Iraq has delayed plans for a fourth oil and gas contract licensing round until January 2012 from November this year, after unveiling the 12 exploration blocks on offer.

Baghdad is offering a total of 80,700 square kilometres for exploration in 12 blocks ranging from 5,500 to 9,000 sq km across the country.

Exploration blocks
Province Size (square kilometres)
Nineveh 7,300
Nineveh/Anbar 8,000
Anbar 7,000
Anbar 7,000
Anbar 8,000
Anbar/Najaf 9,000
Qadisiya/Babil/Najaf/Muthanna 6,000
Diyala/Wasit 6,000
Basra 900
Muthanna/Dhi-Qar  5,500
Najaf/Muthanna  8,000
Najaf/Muthanna  8,000
Source: Oil Ministry

Despite the delay, the Oil Ministry is sticking to the 19 May deadline for international oil companies (IOCs) hoping to participate in the auction to submit prequalification documents (MEED 22:4:11).

Qualified firms will then be announced in June and a pre-bid meeting with IOCs will be held in August. A road show will be held in November and Baghdad will issue tender protocols and model contracts in December.

Oil Ministry officials say the exploration deals will be based on technical service contracts, meaning firms will be paid a flat fee rather than a share of any production. However, these would be different from the 20-year contracts signed in the three previous bid rounds.

Key dates
19 May Prequalification (PQ) submission deadline
30 Jun PQ announcment
17 Jul Objections
24 Aug Initial protocol and contract
31 Aug-30 Oct Questions
1-3 Nov Technical/contractual workshops
15 Dec Final tender protocol
25-26 Jan 2012 Auction
Source: Oil Ministry

Because of the ease with which many of Iraq’s existing oil fields could be tapped, the Oil Ministry has largely ignored exploring for oil in more remote locations.
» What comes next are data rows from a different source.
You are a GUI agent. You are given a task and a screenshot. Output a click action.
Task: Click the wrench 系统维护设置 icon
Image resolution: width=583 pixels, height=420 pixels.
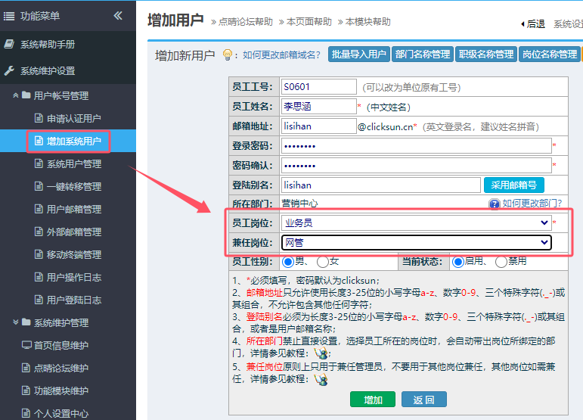point(9,71)
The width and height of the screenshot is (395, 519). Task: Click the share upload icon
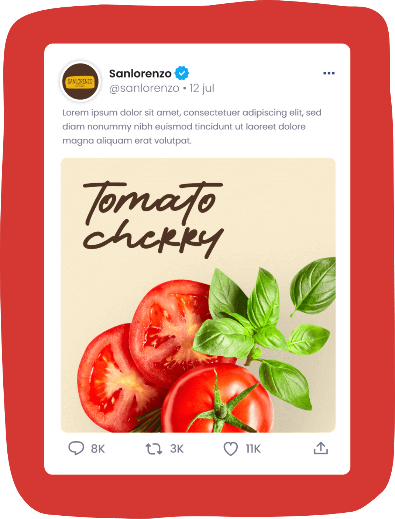321,448
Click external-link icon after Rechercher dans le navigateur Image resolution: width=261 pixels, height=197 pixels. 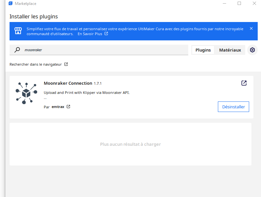click(x=66, y=64)
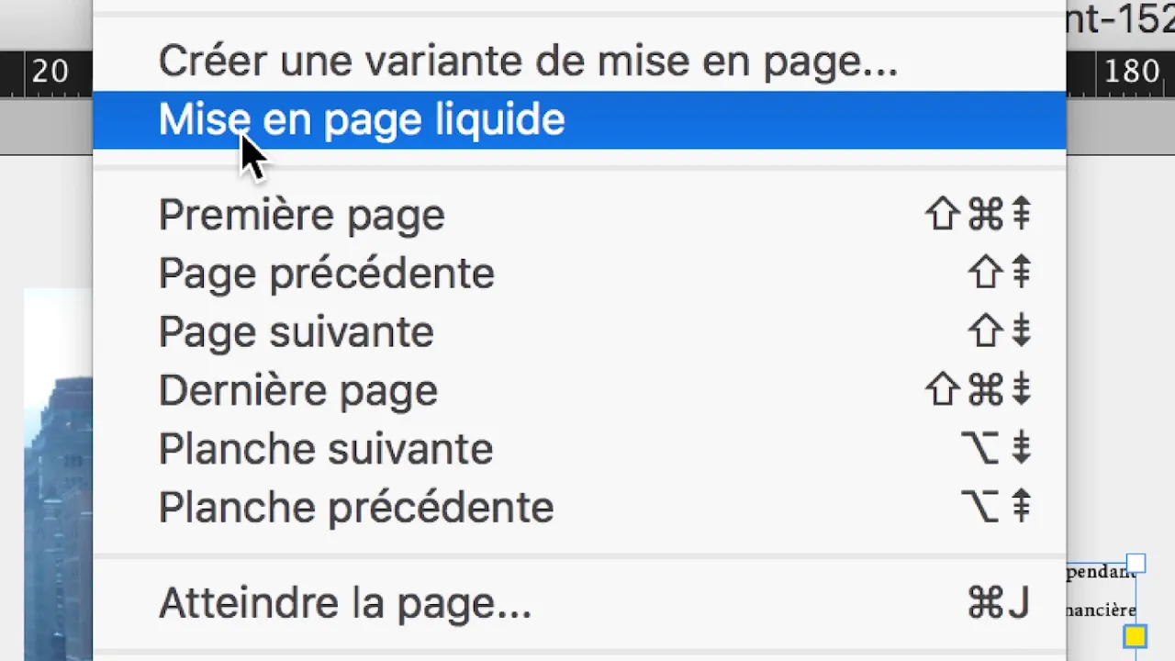Viewport: 1175px width, 661px height.
Task: Click the ruler at the 180 mark
Action: click(x=1132, y=72)
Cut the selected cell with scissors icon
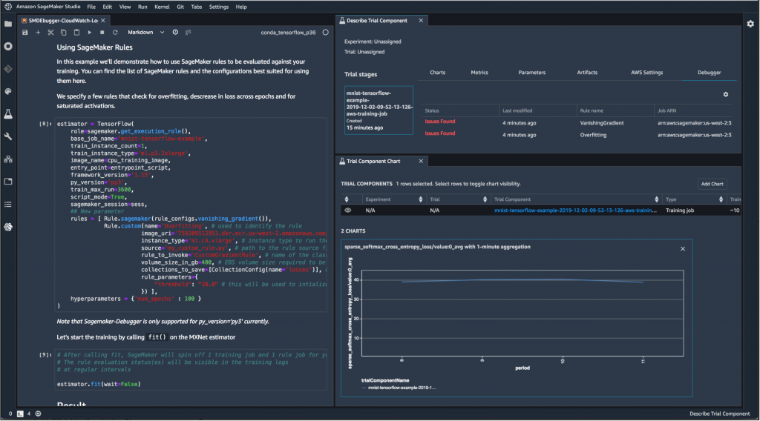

Under Oil Minister Abdulkarim al-Luaibi, the ministry is seeking to address this embarking on a two-year plan to explore for as-yet-undiscovered oil fields.

According to Al-Luaibi, the auction could add about 29 trillion cubic feet (cf) of gas from seven of the 12 blocks, as well as 10 billion barrels of oil in its reserves from the remaining five blocks.

Iraq already sits on the natural gas reserves estimated at 112 trillion cf, but has so far been unable to monetise this resource, flaring approximately 700 million cf of associated gas every day due to a lack of infrastructure to capture it.

Three of the announced blocks are located in the predominately Sunni Anbar province in the west of Iraq, while two others are shared by the Anbar, Nineveh and Najaf governorates.

In August 2010, the region’s 5.6 trillion cf Akkas gas field was awarded to a consortium of Korean Gas Corporation (Kogas) of South Korea and Kazakhstan’s Kazmunaigas during the third licensing round. The deal was publicly challenged by Anbar provincial council, which believes the investment plan orchestrated by the Oil Ministry will not sit well with its local vision based on domestic focused investment. Tensions could easily rise further in this restive region in the western desert.

Surprisingly, the auction also includes blocks in the southern provinces of Basra and Dhi-Qar, which are home to most of Iraq’s major producing oil fields and have been the focus of international investors’ attention.